Timing. That Formlabs was the first to tout Pro is largely understood and their focus on not the shop floor and not the desktop but the in-between was in retrospect brilliant. They anticipated what everyone else found out later, that the majority of desktop 3D printer buyers were companies. Also, they waited to bring out the Form Cell to do manufacturing, they didn’t try to sell manufacturing solutions straight off the bat. Being too early can suck too. The company had the only completely finished the prettiest product when it mattered, not to everyone but to enough people to grow.
Contrarian. Being contrarian is good on paper, rarely fun in real life. In 2009 I was at a meeting with around 10 or so industry experts discussing the challenges in 3D printing and every single one of us concluded that stereolithography was dead. We were unanimous in declaring that in the coming revolution of real-world end-use parts, SLA was toast. Ooops.

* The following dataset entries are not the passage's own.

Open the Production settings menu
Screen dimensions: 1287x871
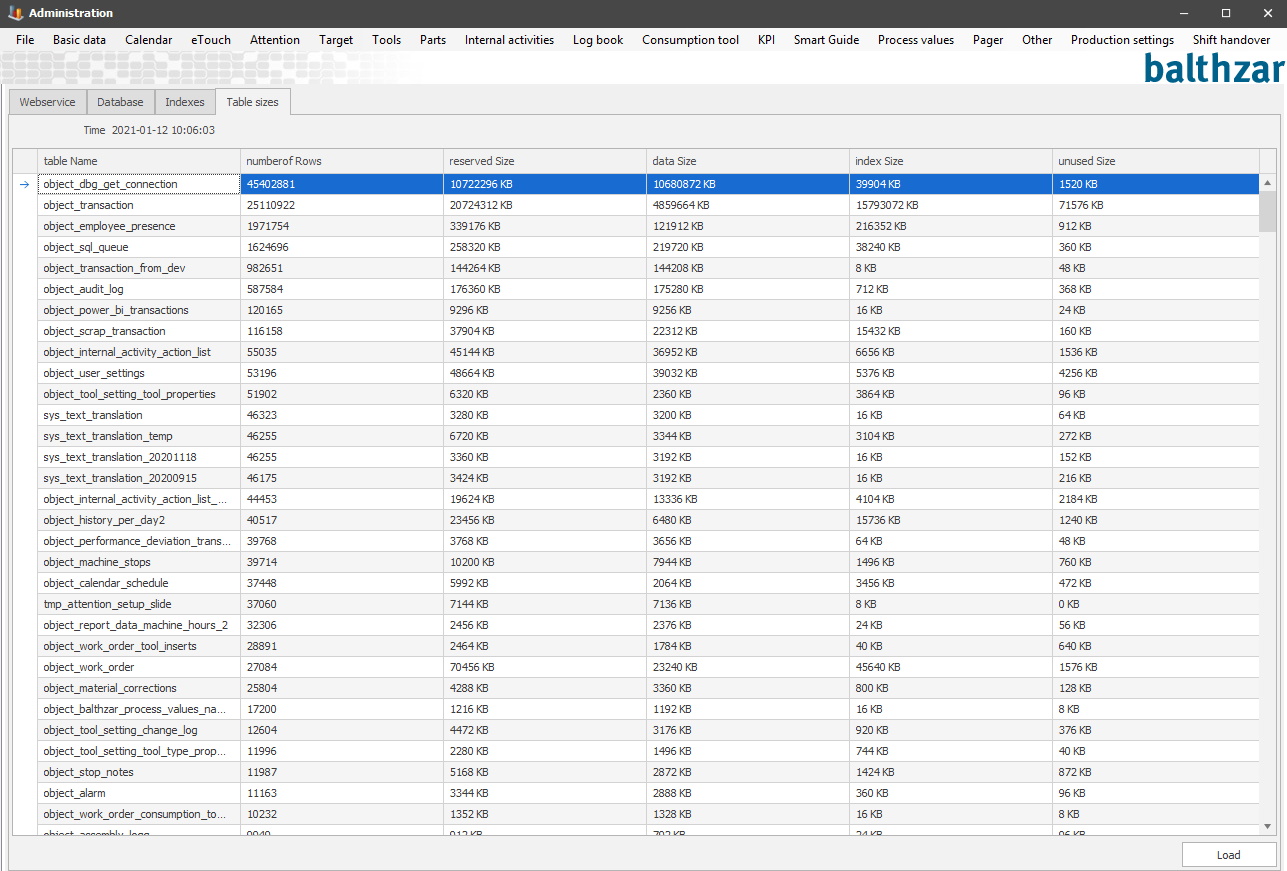(1122, 40)
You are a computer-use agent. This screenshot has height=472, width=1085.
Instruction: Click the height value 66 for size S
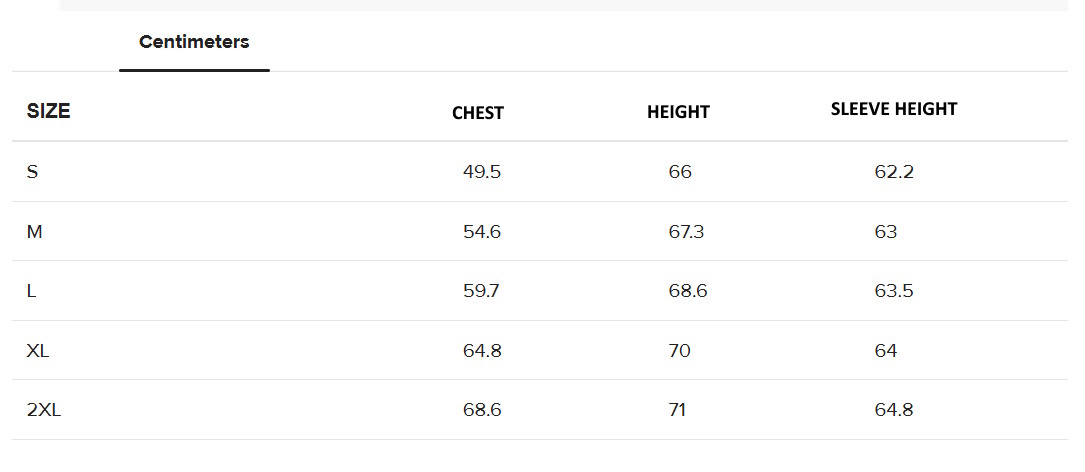(680, 172)
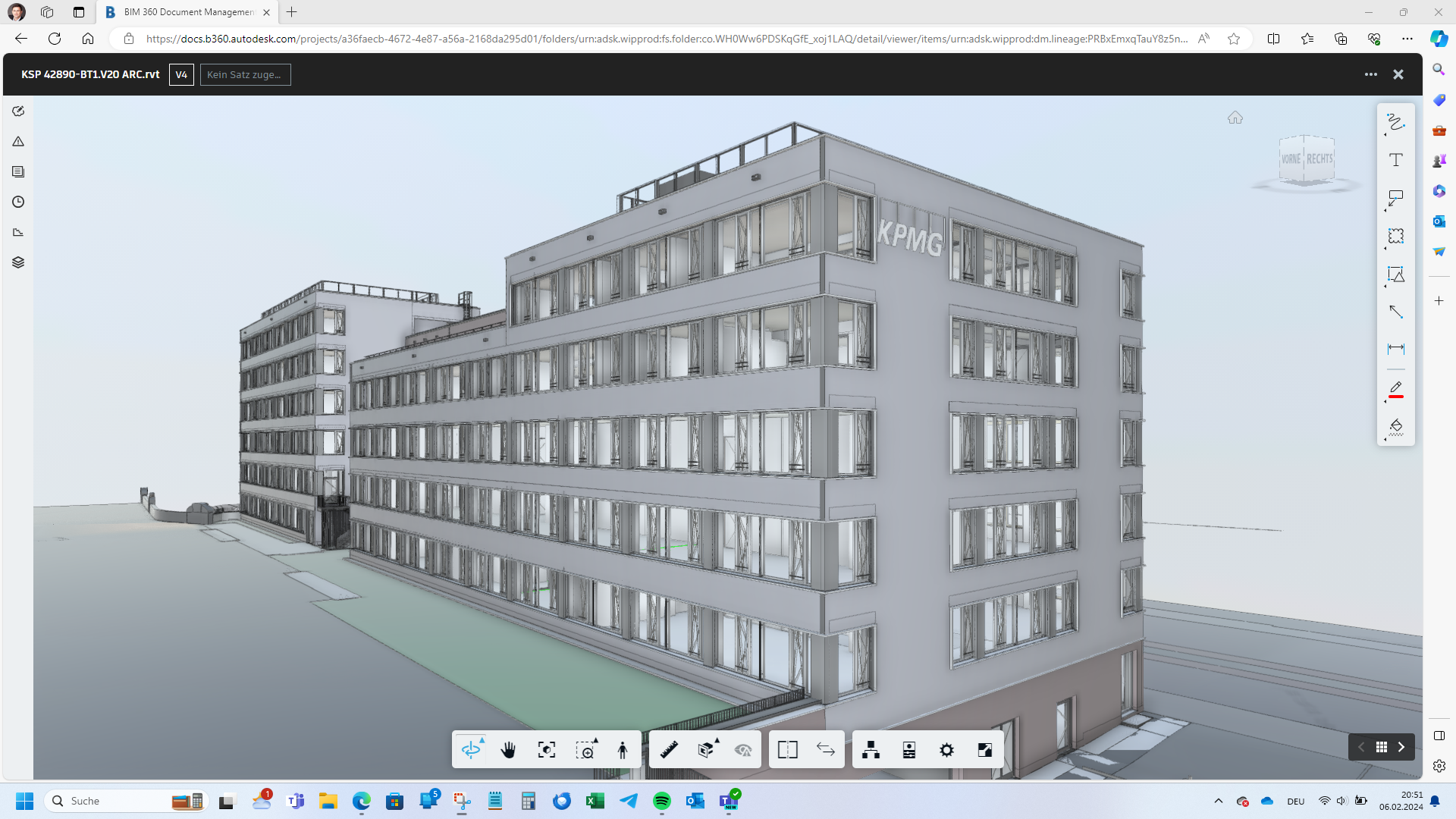Select the arrow markup tool
The height and width of the screenshot is (819, 1456).
1395,312
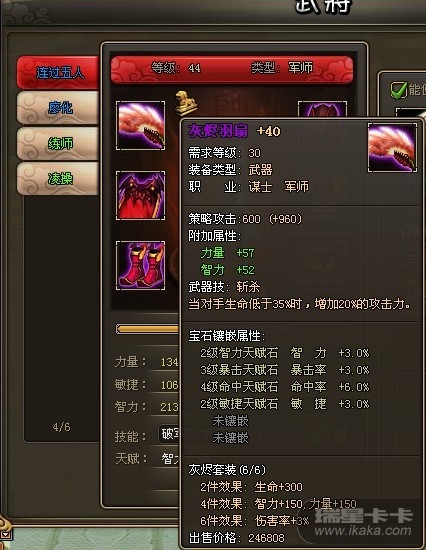The width and height of the screenshot is (426, 550).
Task: Click the 天赋 talent value text
Action: pyautogui.click(x=170, y=458)
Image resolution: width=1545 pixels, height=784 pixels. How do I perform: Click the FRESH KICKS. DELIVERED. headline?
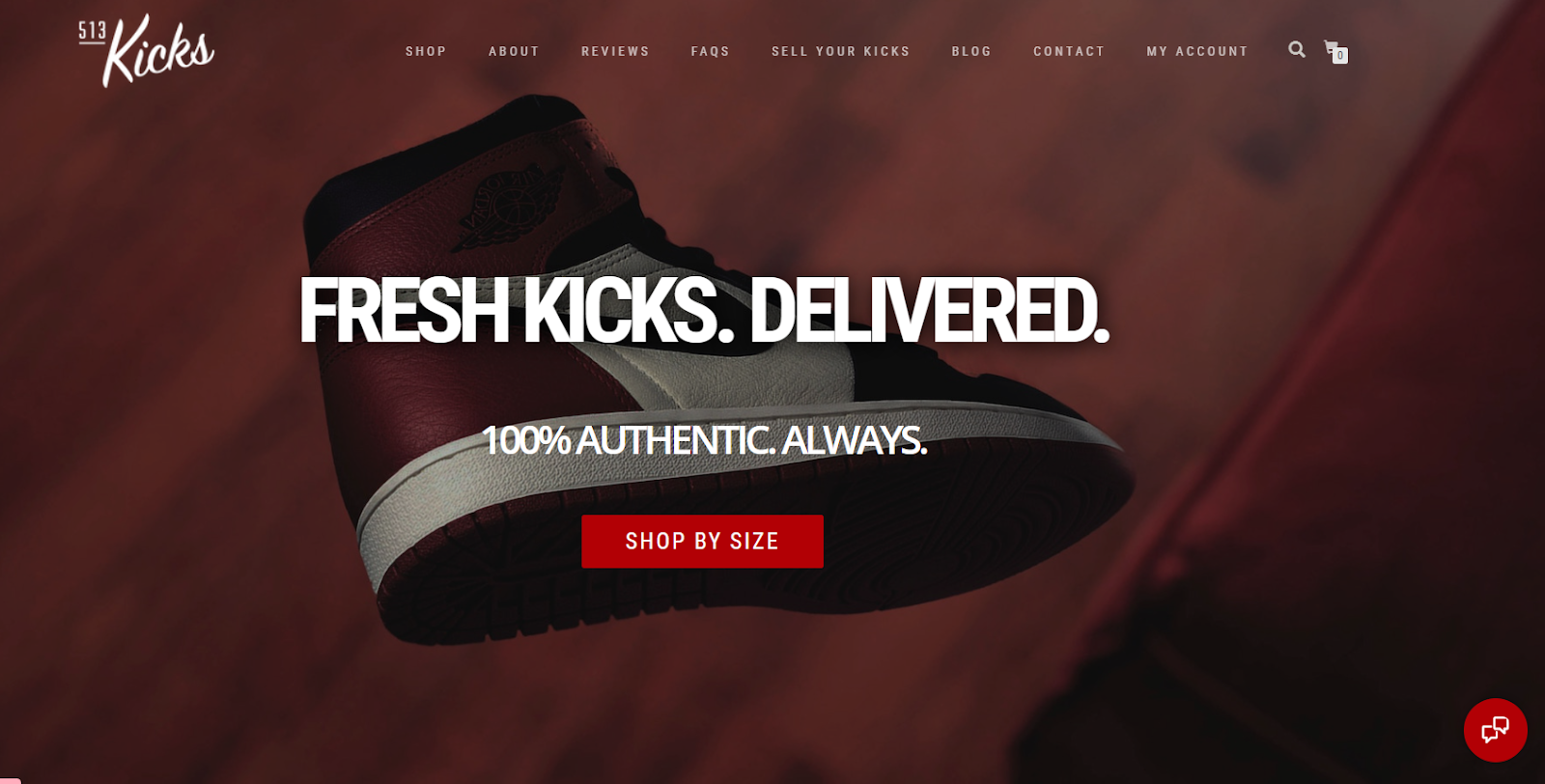pyautogui.click(x=704, y=310)
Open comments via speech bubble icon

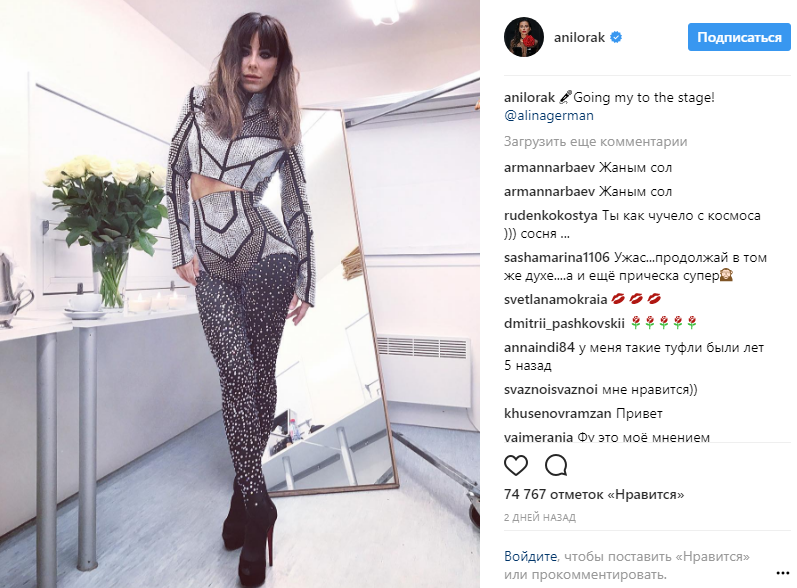[x=556, y=465]
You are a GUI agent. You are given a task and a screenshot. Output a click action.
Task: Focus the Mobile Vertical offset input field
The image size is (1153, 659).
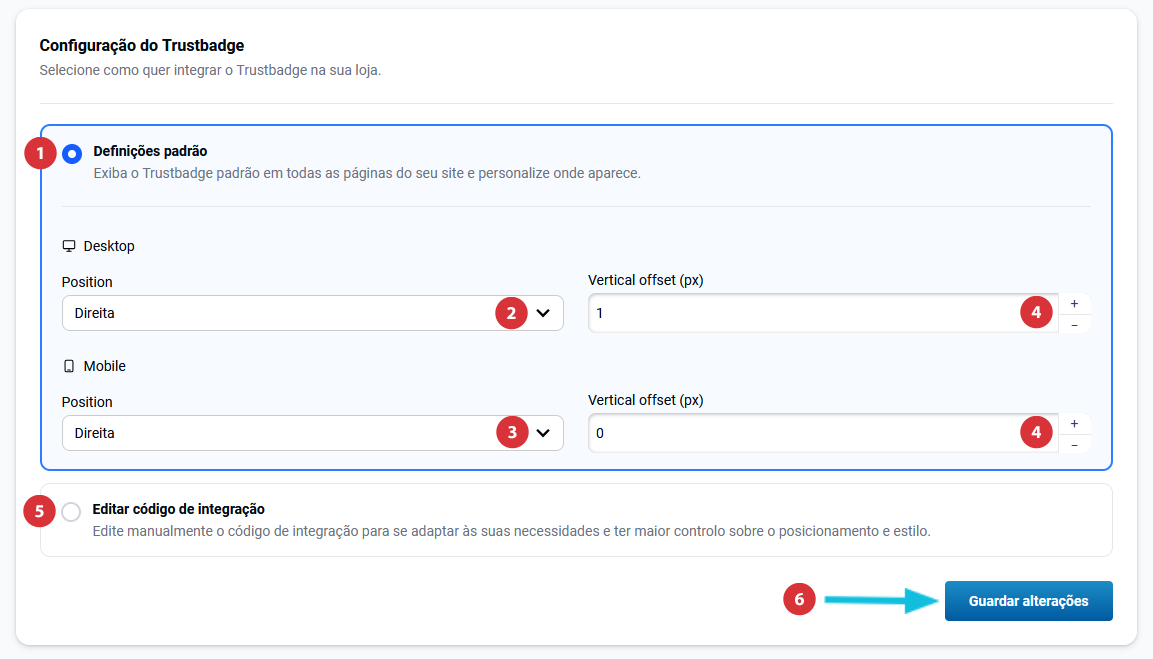coord(800,433)
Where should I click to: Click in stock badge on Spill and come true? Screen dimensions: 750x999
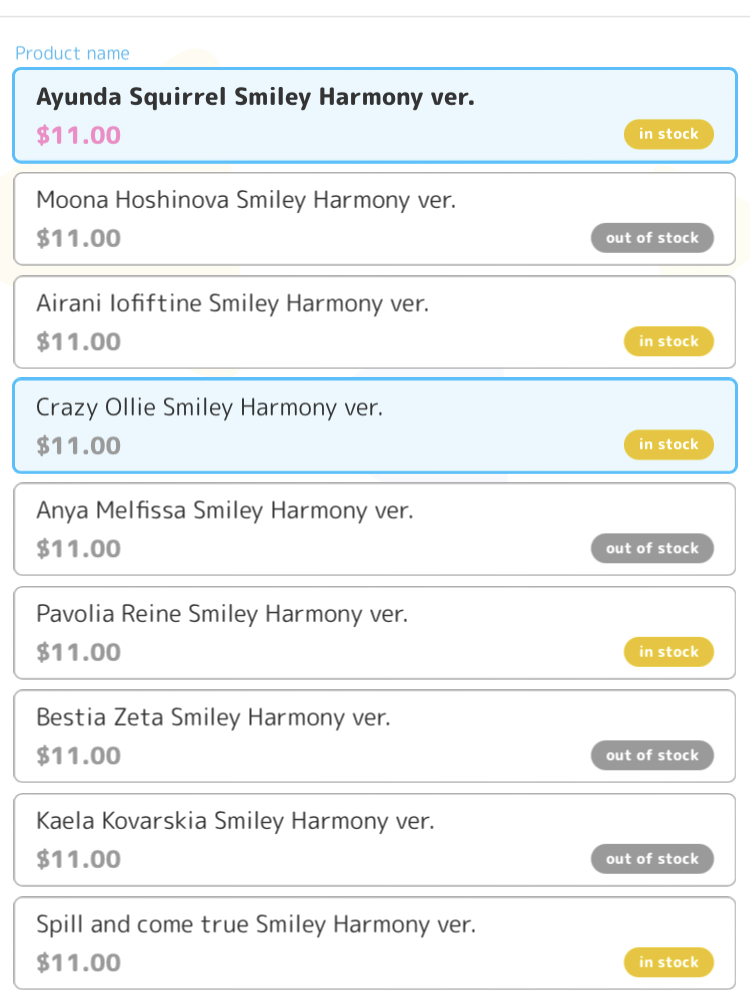pyautogui.click(x=668, y=962)
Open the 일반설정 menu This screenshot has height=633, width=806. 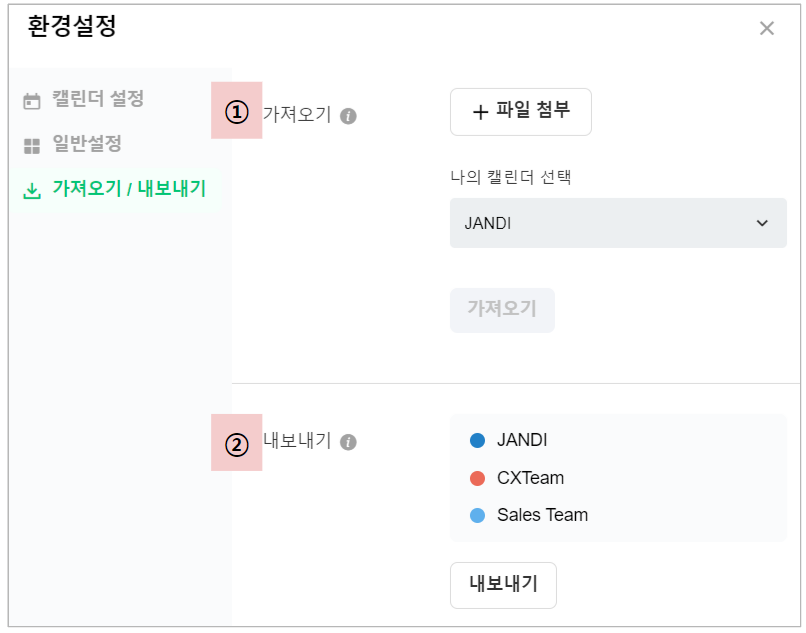87,144
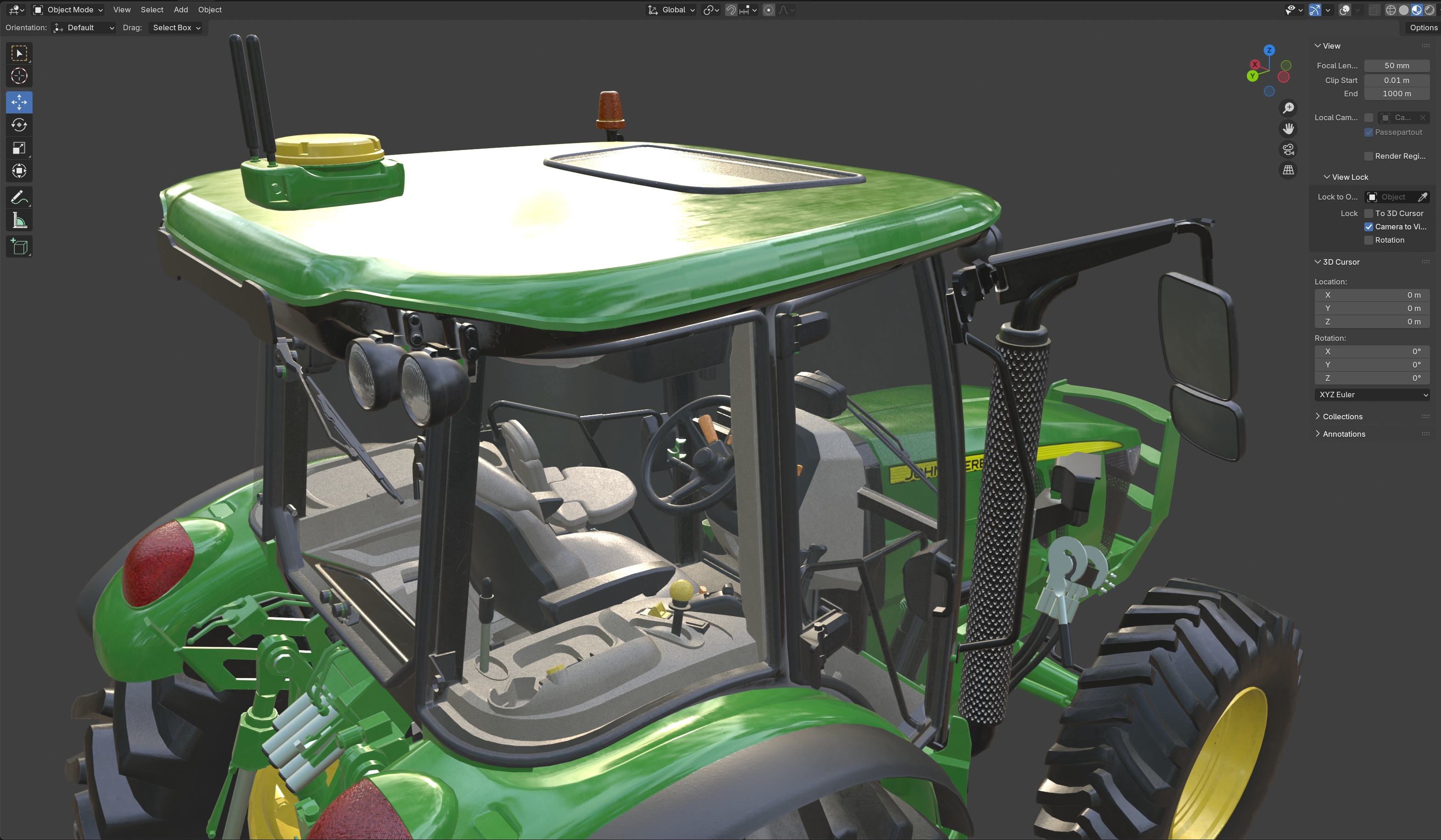Screen dimensions: 1441x840
Task: Open the Select menu
Action: click(x=152, y=10)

Lucky. At a time when there were dozens of FDM startups pouring into 3D printing most didn’t even give SLA a second glance. Exotic expensive photopolymers, lasers, it seemed so finicky. To the open source rough and tumble grease and solder folks the whole SLA thing just seemed a tad effete compared to what they were doing. And it is not open source? Lets completely ignore them. This ended up being a godsend to the company and to this day they’ve had spectacularly little competition in desktop SLA.
Right place. Being close to MIT matters, its easier for some of the best people to join you and for you to get advice from some amazing people as well. Location still matters a lot in today’s world.
Max is very smart. 3D Printing has a lot of bright people in it, among those bright people Max is an exceptionally bright one. He’s also relentless in pursuing a vision. For most people and most firms such an approach leads to failure but if someone like Max surrounds himself with the brightest of people then sometimes, just sometimes the future happens.
Essentially there was a firm that sought out excellence at the right time in a contrarian way. By developing a system with good usability they, VC fueled were able to find and keep customers while being left to their own devices. Can’t wait to see what they’ll do next.